The decision is based on the following facts represented by the Filer:
1. The Filer is a corporation existing under the Business Corporations Act (Alberta).
2. The head office of the Filer is in Calgary, Alberta.
3. The Filer is a reporting issuer in each of British Columbia, Alberta, Saskatchewan, Manitoba, Ontario, Québec, New Brunswick, Nova Scotia, Newfoundland and Labrador and Prince Edward Island.
4. On February 2, 2014, the Filer and Tuscany International Holdings (U.S.A.) Ltd., a subsidiary of the Filer, commenced proceedings under Chapter 11 of the United States Bankruptcy Code (US Code) in the United States Bankruptcy Court for the District of Delaware to implement a restructuring of the Filer's debt obligations and capital structure through a plan of reorganization under the US Code (the Plan).
5. The common shares of the Filer (Common Shares) were delisted from the Toronto Stock Exchange at the close of trading on March 12, 2014, and no securities, including debt securities, of the Filer are traded in Canada or another country on a marketplace as defined in National Instrument 21-101 Marketplace Operation or any other facility for bringing together buyers and sellers of securities where trading data is publicly reported.

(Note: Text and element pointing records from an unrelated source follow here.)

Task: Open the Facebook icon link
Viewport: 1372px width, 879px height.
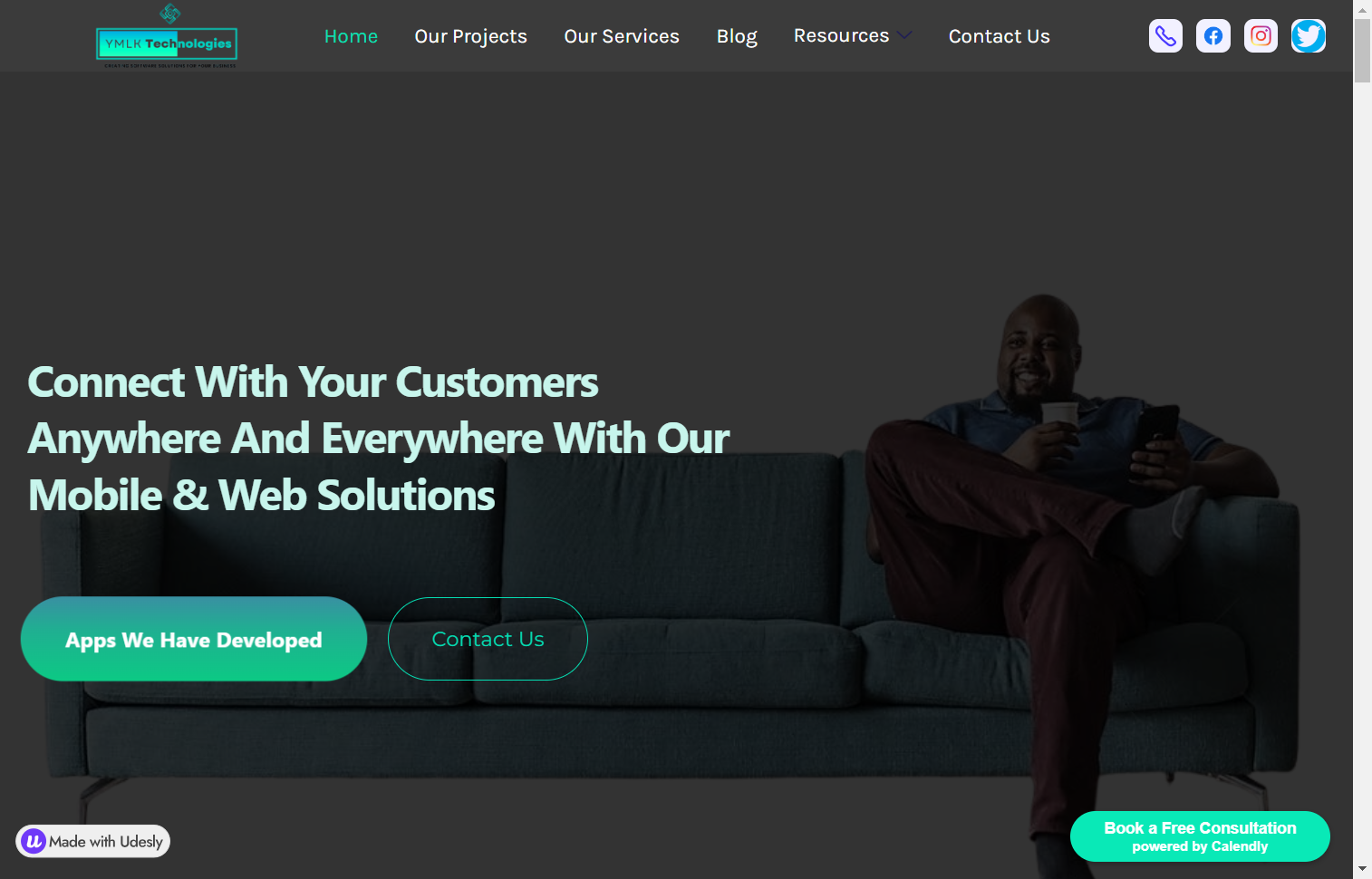Action: click(x=1213, y=36)
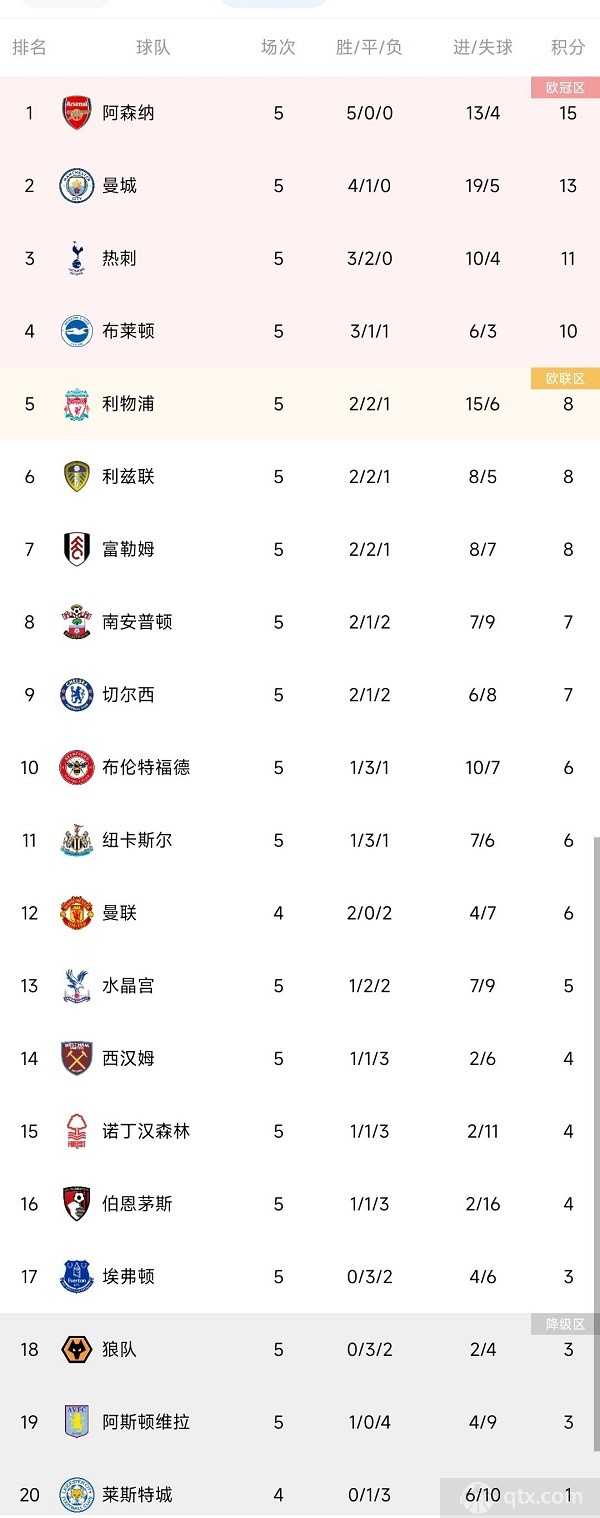Image resolution: width=600 pixels, height=1518 pixels.
Task: Select the 进/失球 column header
Action: click(x=482, y=47)
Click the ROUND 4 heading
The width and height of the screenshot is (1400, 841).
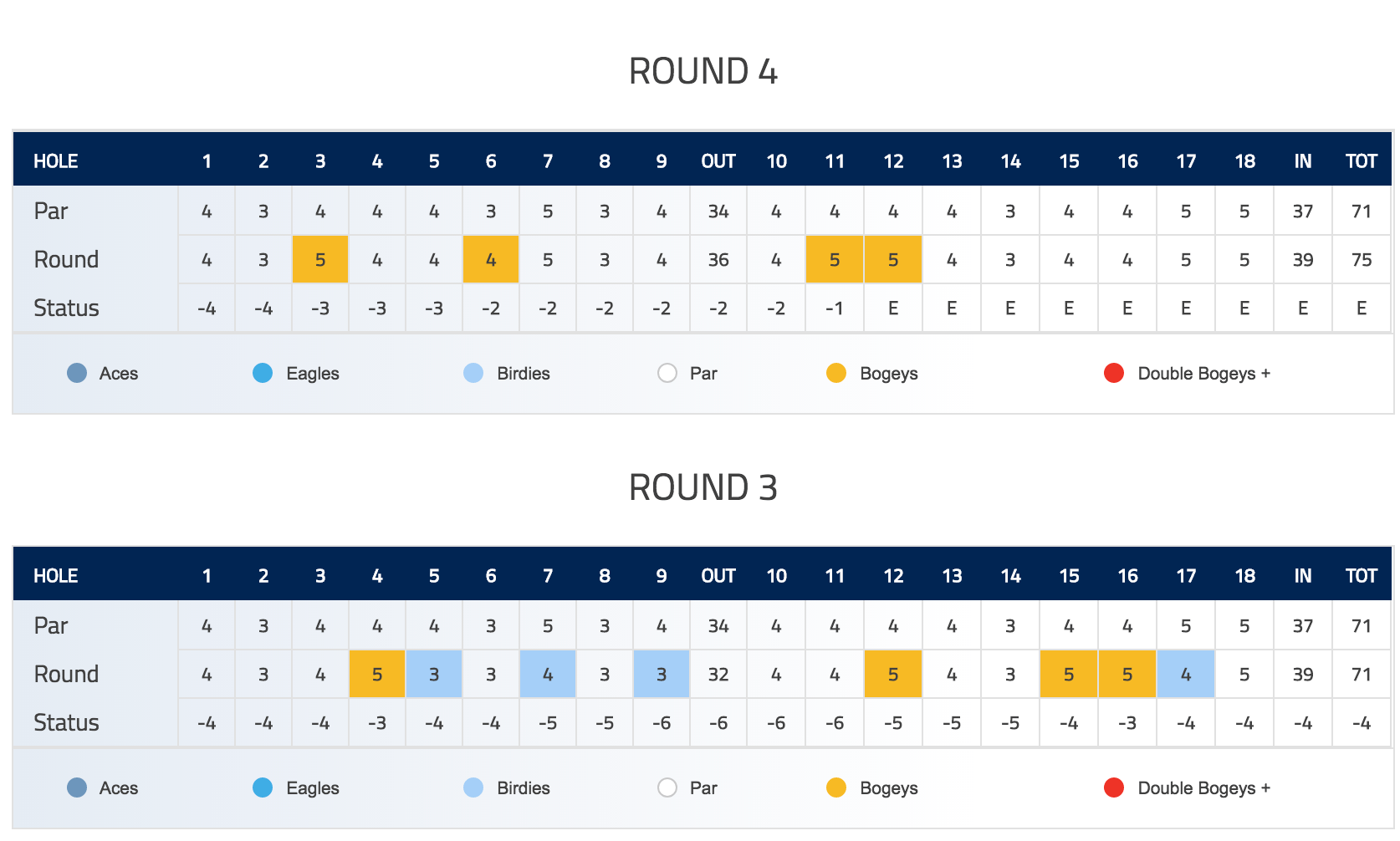(703, 71)
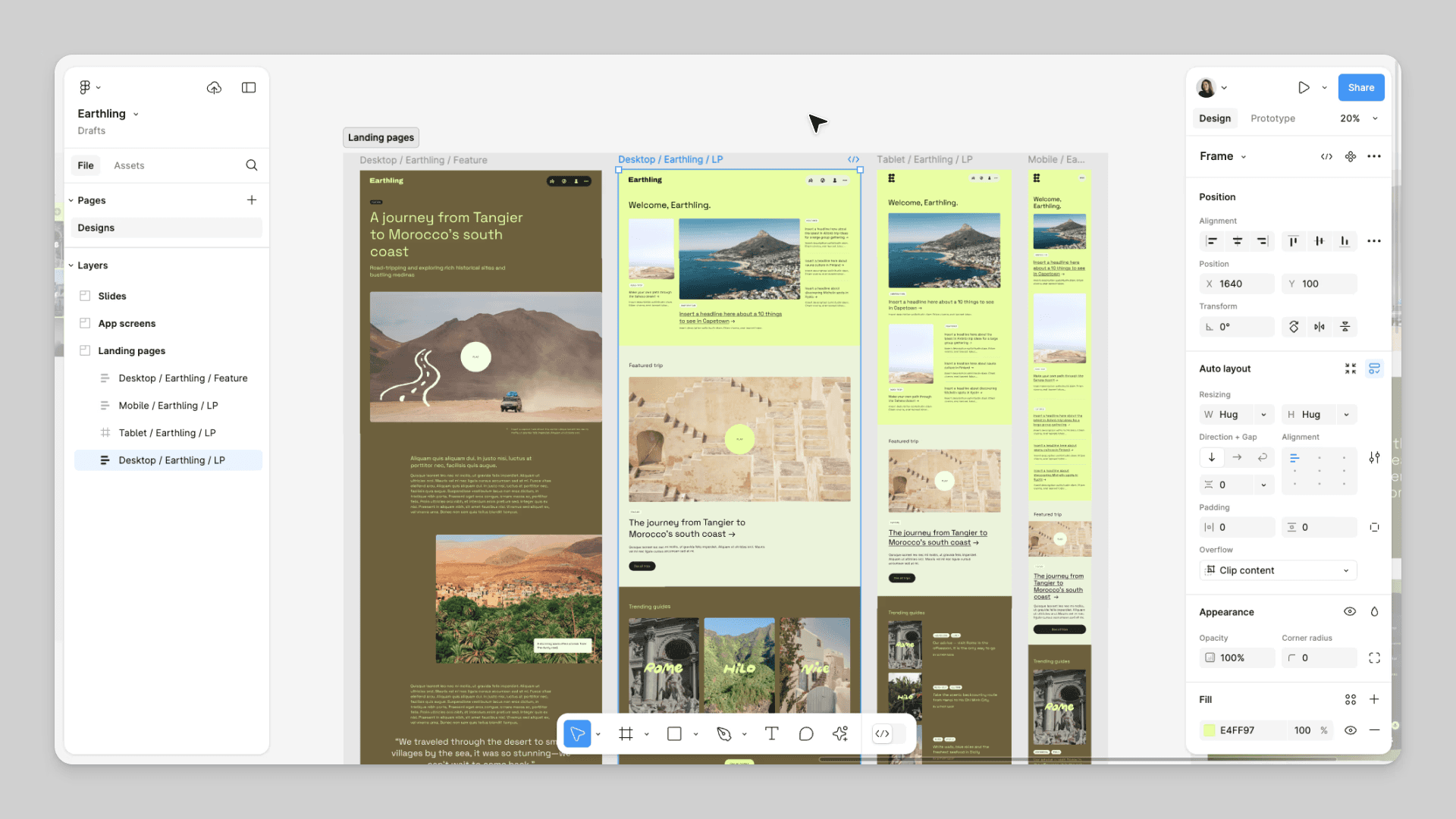1456x819 pixels.
Task: Open the E4FF97 fill color swatch
Action: pos(1209,730)
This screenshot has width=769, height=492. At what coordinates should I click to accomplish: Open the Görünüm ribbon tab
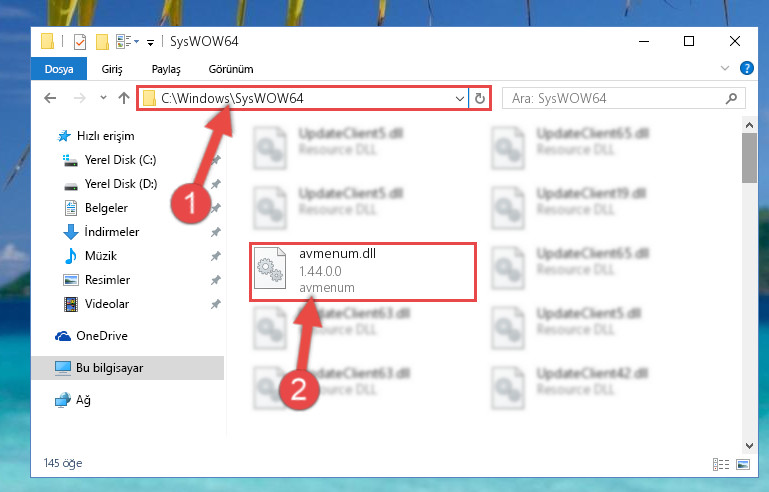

6. On May 21, 2014, the Plan was confirmed by order (the Confirmation Order) of the United States Bankruptcy Court for the District of Delaware.
7. On May 22, 2014, the Confirmation Order was recognized and given full effect in Canada by order of the Court of Queen's Bench of Alberta, Judicial District of Calgary.
8. Pursuant to the Plan, all of the outstanding Common Shares were exchanged for redeemable shares of the Filer (Redeemable Shares) and a new class of common shares (New Common Shares) of the Filer was created.
9. The Redeemable Shares were redeemed on July 25, 2014.
10. Only one New Common Share is currently outstanding, and it is held by the administrator of the Plan.
11. The Filer is applying for a decision that it is not a reporting issuer in all of the jurisdictions of Canada in which it is currently a reporting issuer.
12. The Filer is not in default of securities legislation in any jurisdiction, except for its failure to file an AIF in respect of the year ended December 31, 2013, and its failure to file interim financial statements, interim management's discussion and analysis and related certifications for the six months ended June 30, 2014 (collectively, the Filings).
13. The Filer has no current intention to seek public financing by way of an offering of securities in Canada.
14. The Filer's outstanding securities, including debt securities, are beneficially owned, directly or indirectly, by fewer than 15 securityholders in each of the jurisdictions of Canada and by fewer than 51 securityholders in total worldwide.
15. The Filer is subject to cease trade orders in connection with the Filings in each of British Columbia, Alberta, Manitoba, Ontario and Québec (the Cease Trade Orders).
16. The Filer has applied for and expects to be granted, concurrently with this decision, full revocation of the Cease Trade Orders.
Each of the Decision Makers is satisfied that the decision meets the test set out in the Legislation for the Decision Maker to make the decision.
The decision of the Decision Makers under the Legislation is that the Exemptive Relief Sought is granted.